Retype the lines from the one containing "Image resolution: width=768" through the last line of the entries below, exactly and in full, omitting every image.

Pixel coordinate grounding data:
* * *

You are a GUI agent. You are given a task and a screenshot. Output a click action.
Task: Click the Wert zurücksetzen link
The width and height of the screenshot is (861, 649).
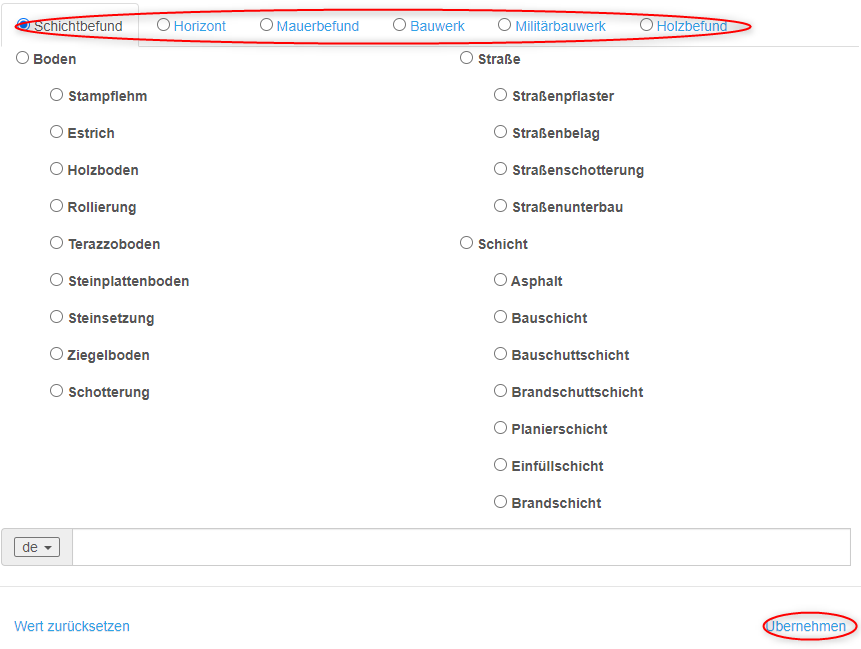[x=72, y=626]
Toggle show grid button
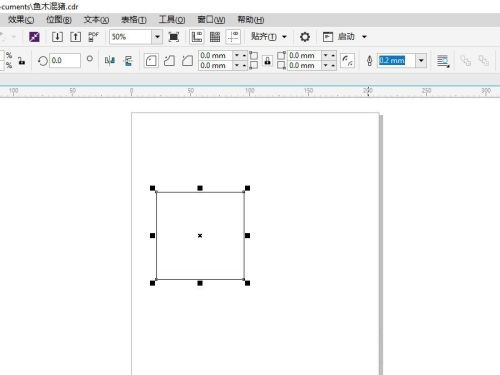 point(215,37)
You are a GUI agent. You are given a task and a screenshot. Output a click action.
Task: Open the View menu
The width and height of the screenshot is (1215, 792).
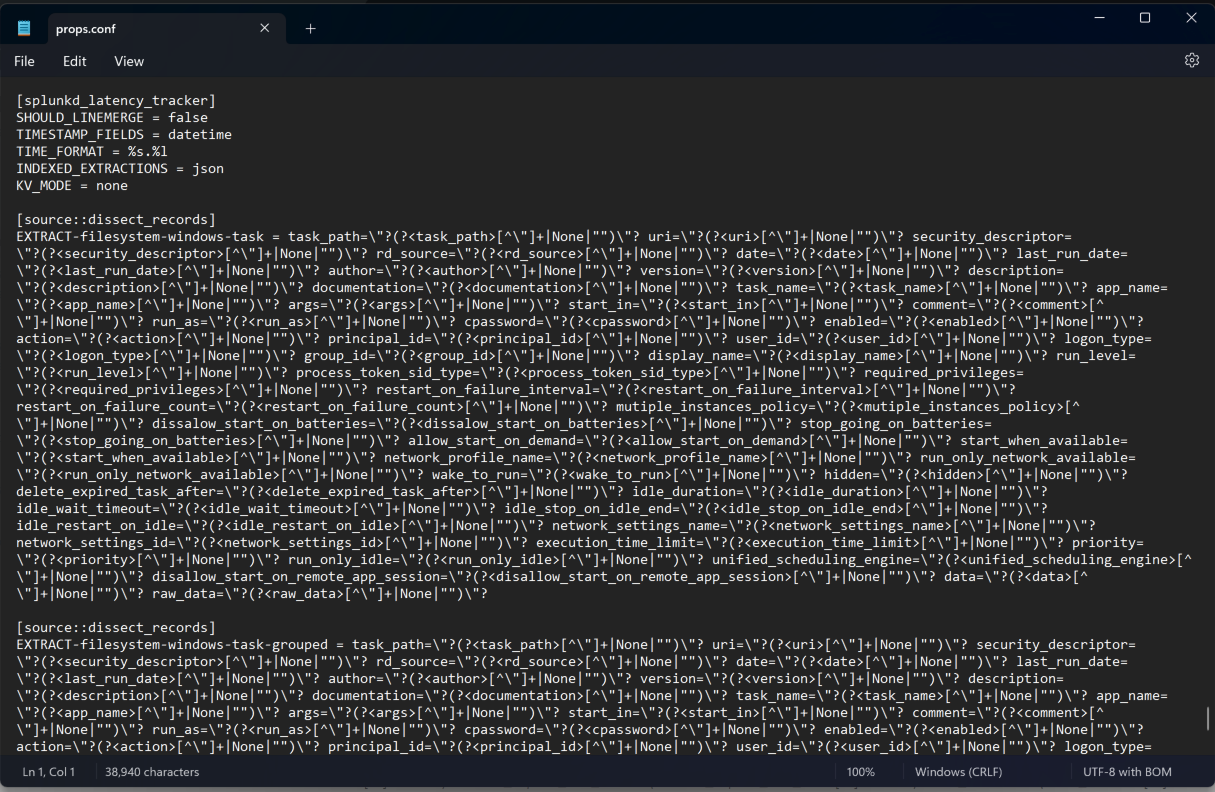[x=129, y=61]
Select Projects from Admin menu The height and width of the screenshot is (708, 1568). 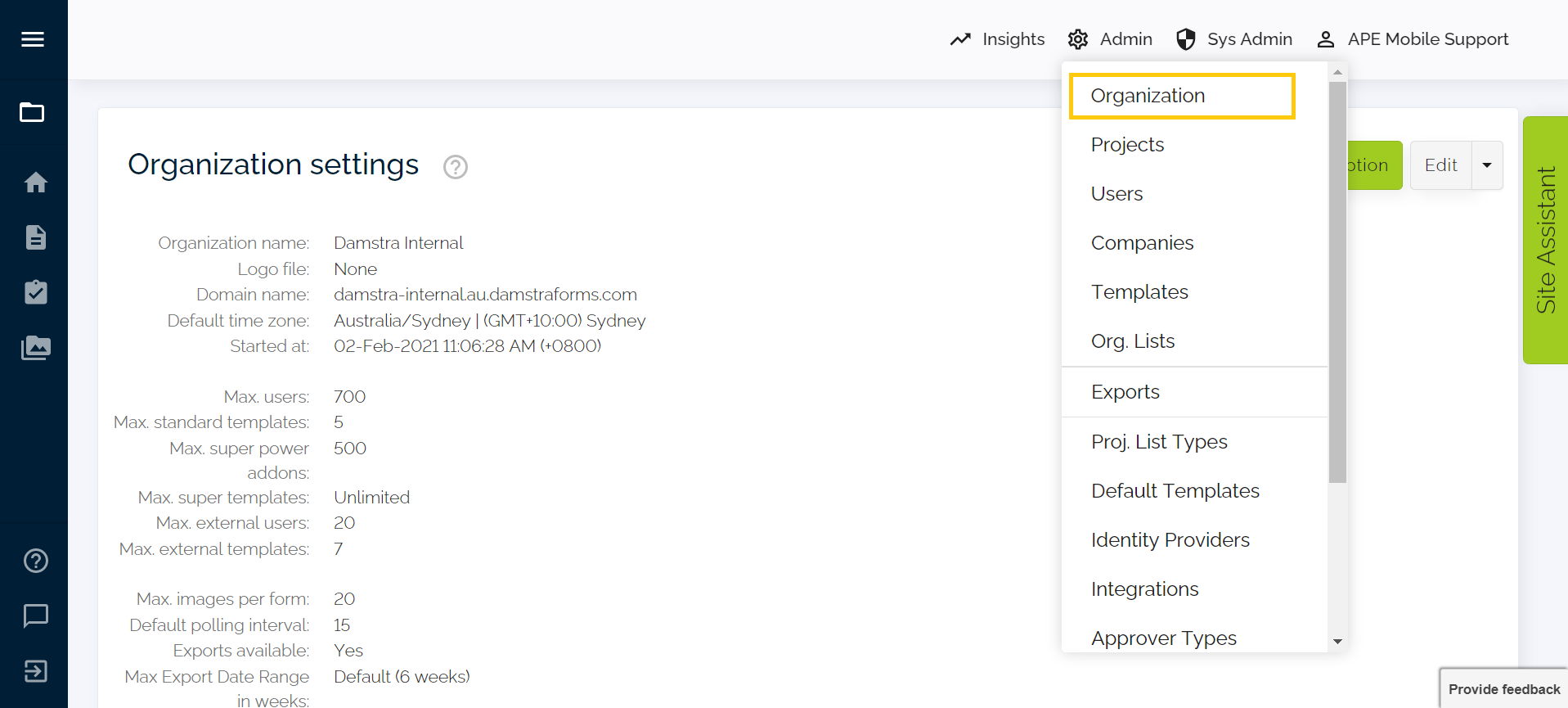point(1127,145)
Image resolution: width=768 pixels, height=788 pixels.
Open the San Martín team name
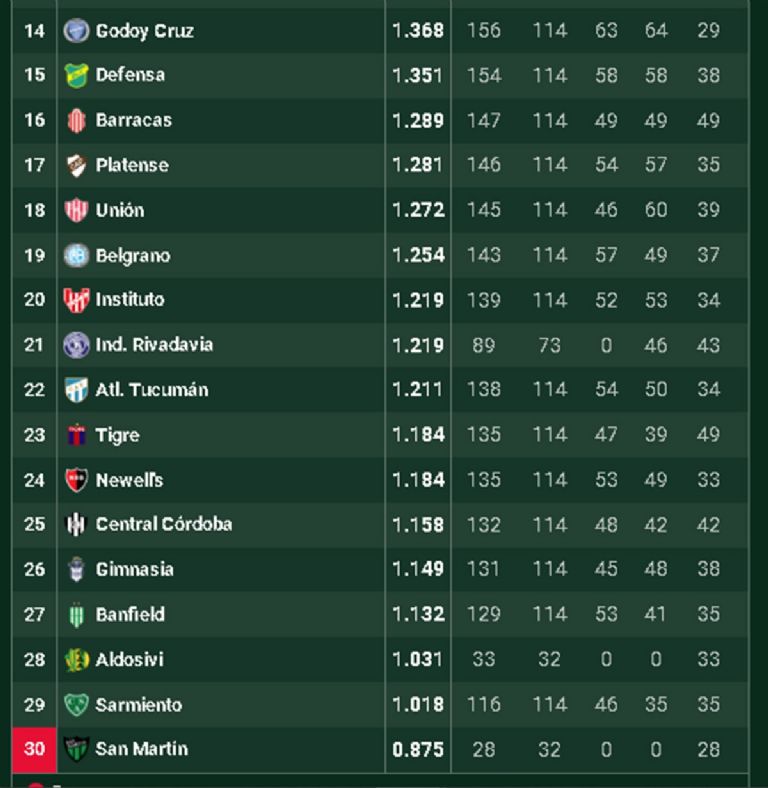(141, 749)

* * *

## Exercise response
Image resolution: width=768 pixels, height=788 pixels.
Open the San Martín team name
(141, 749)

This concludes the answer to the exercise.